In building scientific data for regulatory and other approvals, recognized and standardised protocols are essential. Materials at the nanoscale in several cases need different experimental conditions and these may not be reflected in current standards for a material at bulk scale.
- The OECD has had a long process considering global consensus on documentation and new characterization and test requirements for manufactured nanomaterials. See more about the OECD Working Party on Manufactured
Nanomaterials (http://www.oecd.org/science/nanosafety/) and OECD Guidance and Guidelines (http://www.oecd.org/chemicalsafety/testing/oecdguidelinesforthetestingofchemicals.htm).
- Standardization bodies including ISO (The International Standardization Organization) and CEN (The European Committee for Standardization) are undertaking actions to make new and update existing standards and technical
specifications. See more at the CEN (https://standards.cen.eu/) and ISO (https://www.iso.org/store.html).
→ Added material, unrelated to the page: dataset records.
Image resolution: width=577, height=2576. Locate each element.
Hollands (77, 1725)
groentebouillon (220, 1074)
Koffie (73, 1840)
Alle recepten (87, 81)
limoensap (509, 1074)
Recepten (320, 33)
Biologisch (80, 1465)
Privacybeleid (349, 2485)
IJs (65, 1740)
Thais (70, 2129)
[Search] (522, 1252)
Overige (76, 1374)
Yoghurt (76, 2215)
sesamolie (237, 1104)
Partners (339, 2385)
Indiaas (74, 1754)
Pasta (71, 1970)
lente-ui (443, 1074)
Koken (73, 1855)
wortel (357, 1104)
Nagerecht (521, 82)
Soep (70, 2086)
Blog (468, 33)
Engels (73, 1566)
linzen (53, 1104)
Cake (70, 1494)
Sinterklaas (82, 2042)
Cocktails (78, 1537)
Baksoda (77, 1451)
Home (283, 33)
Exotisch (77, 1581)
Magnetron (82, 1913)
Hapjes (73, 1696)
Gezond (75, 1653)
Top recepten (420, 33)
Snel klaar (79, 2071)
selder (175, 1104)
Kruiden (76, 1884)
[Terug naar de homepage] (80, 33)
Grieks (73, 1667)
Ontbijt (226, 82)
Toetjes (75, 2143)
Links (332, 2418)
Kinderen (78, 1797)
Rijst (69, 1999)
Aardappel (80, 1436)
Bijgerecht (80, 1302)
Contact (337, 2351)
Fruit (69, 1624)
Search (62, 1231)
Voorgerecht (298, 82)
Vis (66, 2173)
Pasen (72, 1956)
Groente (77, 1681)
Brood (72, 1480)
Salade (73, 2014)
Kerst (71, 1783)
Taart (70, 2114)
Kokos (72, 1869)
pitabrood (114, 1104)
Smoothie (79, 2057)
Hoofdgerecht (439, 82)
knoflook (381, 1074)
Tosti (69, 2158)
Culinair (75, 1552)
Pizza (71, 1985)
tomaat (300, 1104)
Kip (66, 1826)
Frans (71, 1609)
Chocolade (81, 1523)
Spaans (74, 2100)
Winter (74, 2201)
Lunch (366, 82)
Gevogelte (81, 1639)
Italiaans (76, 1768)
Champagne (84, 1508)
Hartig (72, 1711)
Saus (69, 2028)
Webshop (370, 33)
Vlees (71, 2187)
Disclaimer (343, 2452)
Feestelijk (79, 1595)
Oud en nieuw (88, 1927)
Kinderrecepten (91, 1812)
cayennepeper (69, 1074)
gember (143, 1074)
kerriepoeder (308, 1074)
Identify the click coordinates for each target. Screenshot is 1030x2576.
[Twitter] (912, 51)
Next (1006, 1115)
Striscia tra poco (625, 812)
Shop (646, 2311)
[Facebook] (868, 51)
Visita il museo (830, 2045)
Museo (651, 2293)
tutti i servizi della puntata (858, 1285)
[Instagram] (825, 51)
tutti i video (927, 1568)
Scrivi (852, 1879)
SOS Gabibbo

Internationally approved Standards, Technical Guidelines and Guidance Documents gives better confidence to regulators across the globe. This allows enables mutual acceptance of data (MAD) and greater confidence for testing of nanomaterials by producers and users and data provided for market access. However, these processes are often long and transferring new techniques and methods developed in laboratories for standardization requires strong coordination among different scientists and regulators around the world.